Brooks v. New Durham

55 N.H. 559 | N.H. | 1875

Lead Opinion

Attorney's authority to refer pending cause. If the facts found by the court, as to what occurred at the time the agreement was signed, were to be considered in determining the construction or validity of the writing, I should infer that Mr. Hobbs, as attorney of the town must have acceded to the view of the chairman of the board of selectmen, that the disposition of the cause agreed to by the selectmen was such as the town would approve, before he signed the paper in the way he did. However that may be, he did, in fact, sign it as attorney for the town, and not as the agent of the selectmen, as the defendants' counsel have contended in argument. The question, therefore, seems to be, in effect, whether an attorney, by an agreement is writing, which purports to be made in court and in such form as to constitute part of the record of a pending suit, may bind his client to a reference of such suit.

Upon an examination of our own cases, where the power and authority of an attorney in the management and disposition of his client's case are considered, I am of opinion that an agreement to refer comes within the scope of that authority.
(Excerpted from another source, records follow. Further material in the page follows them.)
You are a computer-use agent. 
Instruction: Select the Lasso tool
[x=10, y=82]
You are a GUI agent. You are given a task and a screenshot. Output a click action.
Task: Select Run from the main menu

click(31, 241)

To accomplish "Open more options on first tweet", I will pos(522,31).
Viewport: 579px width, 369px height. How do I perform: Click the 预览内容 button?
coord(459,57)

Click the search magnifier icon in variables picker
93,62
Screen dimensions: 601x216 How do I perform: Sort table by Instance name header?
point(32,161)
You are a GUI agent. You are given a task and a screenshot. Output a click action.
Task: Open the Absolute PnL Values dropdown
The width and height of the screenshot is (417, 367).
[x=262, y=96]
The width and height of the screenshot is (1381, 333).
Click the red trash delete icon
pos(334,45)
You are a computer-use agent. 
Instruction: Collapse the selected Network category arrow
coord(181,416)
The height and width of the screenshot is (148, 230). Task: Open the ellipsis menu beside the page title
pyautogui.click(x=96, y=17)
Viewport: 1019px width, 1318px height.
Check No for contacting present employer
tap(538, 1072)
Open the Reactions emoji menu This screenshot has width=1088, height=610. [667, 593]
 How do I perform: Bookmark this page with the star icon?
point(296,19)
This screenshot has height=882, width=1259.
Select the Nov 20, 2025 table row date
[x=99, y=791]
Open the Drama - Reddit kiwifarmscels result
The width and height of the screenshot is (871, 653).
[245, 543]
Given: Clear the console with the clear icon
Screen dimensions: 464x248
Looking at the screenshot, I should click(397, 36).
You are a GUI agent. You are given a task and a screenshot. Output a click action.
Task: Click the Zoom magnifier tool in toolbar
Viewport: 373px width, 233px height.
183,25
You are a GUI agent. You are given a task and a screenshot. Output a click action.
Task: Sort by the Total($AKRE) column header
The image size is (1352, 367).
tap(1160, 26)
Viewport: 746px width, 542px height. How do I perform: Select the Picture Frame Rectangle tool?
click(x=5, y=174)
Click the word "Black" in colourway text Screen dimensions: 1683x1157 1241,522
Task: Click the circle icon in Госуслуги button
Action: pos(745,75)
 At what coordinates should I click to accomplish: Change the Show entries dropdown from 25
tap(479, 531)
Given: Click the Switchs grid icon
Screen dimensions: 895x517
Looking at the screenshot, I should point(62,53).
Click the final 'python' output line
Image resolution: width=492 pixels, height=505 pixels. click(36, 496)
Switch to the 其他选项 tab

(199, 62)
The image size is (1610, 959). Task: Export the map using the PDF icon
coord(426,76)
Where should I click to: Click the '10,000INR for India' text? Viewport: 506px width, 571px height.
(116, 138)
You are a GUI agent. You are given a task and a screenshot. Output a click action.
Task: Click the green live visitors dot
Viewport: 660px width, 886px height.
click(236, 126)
Alton v. Gilmanton, 2 N.H. 520; Hanson v. Hoitt,14 N.H. 56; Spaulding's Appeal, 33 N.H. 479; Pike v. Emerson, 5 N.H. 393. In the latter case, the court say, — "So, an agreement by an attorney to refer a cause is binding upon his client." The remark was not necessary to the decision of that case; but, that such seems to be the general understanding as to causes pending in court, see 2 Gr. Ev., sec. 141, 1 Pars. on Con. 117, and cases referred to in notes. My conclusion is, that there should be judgment on the report.






Concurrence Opinion

I think there can be no doubt, that an attorney has authority to bind his client by an agreement to refer an action. Pike v. Emerson, 5 N.H. 393. It was, therefore, of no consequence whether the selectmen had authority to refer the action or not. It is enough that the attorney was satisfied, by the representations of the *561 chairman of the board of selectmen, that the town would acquiesce, and thereupon signed the agreement as attorney. It is of no consequence that the selectmen directed it, because, as the attorney of the town, he should not have undertaken to act as the attorney of the selectmen. I think, therefore, it must be held that in signing that agreement he assumed the responsibility, and that the town is bound thereby. The evidence, therefore, if admitted, would be of no consequence.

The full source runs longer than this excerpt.